━━━ Text shown ━━━

PG-1 Orientation in Lipid Bilayers: Insights from Molecular Dynamics Simulations and Calculations of Potentials of Mean Force as a Function of Its Tilt Angle

Abstract

Antimicrobial peptides, the so-called host defense peptides (usually 12 to 50 amino acids long), exist in all living organisms and play a key role in host defense and innate immune response. Protegrin-1 (PG-1) is one of such peptides and has the β-hairpin conformations in aqueous solution and membrane environments because of inter-strand disulfide bonds. The oligomer states of PG-1 largely depend on membrane types. PG-1 inserts spontaneously and exists as a monomer in a DLPC membrane. In POPC, the minimum structural unit of PG-1 appears to be a dimer that exists in the membrane. To investigate the PG-1 orientation in lipid bilayers, we have performed comparative molecular dynamics simulations of PG-1 monomer in DLPC and POPC membranes. We have also calculated the potentials of mean force (PMF) of PG-1 monomer (with two different rotation angles) in DLPC and POPC membranes as a function of its tilt angle using the β-hairpin restraint potential that we have recently developed. In this work, we will present the simulation results and the calculated PMFs, along with the comparison of calculated solid-state NMR properties with available experimental data.

━━━ Records shown ━━━

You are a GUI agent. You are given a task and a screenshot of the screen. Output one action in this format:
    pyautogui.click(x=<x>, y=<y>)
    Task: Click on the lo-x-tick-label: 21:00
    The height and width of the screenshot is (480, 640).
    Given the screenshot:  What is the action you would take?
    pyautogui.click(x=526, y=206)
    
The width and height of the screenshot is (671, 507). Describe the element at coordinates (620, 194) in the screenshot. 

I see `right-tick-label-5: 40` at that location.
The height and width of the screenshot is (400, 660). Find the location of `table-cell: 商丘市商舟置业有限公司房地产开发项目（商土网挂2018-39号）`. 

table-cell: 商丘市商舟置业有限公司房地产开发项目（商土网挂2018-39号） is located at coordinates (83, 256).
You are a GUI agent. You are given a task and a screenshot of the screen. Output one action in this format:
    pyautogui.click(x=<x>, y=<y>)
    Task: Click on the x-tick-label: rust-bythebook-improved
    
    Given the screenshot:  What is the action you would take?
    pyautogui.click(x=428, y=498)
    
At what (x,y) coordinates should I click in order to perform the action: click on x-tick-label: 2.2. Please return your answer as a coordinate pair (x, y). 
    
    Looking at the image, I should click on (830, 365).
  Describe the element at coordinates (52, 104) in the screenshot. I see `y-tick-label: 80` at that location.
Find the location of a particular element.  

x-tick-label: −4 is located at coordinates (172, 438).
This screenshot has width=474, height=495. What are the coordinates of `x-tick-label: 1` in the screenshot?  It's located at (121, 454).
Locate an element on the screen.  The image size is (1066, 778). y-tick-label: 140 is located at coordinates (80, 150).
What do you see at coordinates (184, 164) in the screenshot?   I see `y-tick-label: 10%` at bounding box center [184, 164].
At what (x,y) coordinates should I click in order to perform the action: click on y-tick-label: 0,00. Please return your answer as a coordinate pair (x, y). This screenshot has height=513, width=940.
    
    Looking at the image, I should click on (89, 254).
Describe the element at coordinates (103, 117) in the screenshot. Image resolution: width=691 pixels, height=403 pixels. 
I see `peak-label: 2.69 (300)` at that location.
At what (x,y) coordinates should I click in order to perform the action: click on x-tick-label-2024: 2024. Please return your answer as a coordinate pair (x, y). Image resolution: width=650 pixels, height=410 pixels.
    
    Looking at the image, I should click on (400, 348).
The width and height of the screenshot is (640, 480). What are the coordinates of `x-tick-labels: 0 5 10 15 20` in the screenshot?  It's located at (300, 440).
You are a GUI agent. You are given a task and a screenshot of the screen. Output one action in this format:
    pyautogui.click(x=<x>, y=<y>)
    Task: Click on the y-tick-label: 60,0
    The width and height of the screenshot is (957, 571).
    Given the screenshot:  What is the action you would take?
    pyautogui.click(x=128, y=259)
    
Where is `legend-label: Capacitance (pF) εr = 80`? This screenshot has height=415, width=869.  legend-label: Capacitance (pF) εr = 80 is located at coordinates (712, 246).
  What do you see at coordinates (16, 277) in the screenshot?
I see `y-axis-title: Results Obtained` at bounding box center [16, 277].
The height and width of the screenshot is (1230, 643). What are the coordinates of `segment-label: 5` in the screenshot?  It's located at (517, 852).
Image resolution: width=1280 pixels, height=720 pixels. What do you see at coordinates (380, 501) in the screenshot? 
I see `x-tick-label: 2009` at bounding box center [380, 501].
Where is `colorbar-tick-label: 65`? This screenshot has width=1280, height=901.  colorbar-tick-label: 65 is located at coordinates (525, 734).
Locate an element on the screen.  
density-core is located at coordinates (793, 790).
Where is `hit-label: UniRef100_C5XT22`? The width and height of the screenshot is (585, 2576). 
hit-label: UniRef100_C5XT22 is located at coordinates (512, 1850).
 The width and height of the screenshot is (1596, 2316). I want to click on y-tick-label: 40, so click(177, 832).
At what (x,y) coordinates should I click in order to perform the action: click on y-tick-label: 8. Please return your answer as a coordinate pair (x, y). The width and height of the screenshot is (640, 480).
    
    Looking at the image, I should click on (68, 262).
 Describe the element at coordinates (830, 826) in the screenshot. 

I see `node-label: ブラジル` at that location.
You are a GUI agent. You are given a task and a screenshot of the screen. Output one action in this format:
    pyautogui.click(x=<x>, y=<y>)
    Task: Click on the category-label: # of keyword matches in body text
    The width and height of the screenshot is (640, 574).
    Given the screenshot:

━━━

■ Exercise 1:
Answer these from the PG-1 abstract, one line each:
(a) How many amino acids long are host defense peptides usually?
(b) In which membrane does PG-1 insert spontaneously and exist as a monomer?
(c) As a function of what were the potentials of mean force of the PG-1 monomer calculated?
■ Exercise 2: List everything the PG-1 abstract says the authors will present in this work.

■ Final answer 1:
(a) 12 to 50 amino acids
(b) DLPC
(c) Its tilt angle

■ Final answer 2:
- The simulation results
- The calculated PMFs
- A comparison of calculated solid-state NMR properties with available experimental data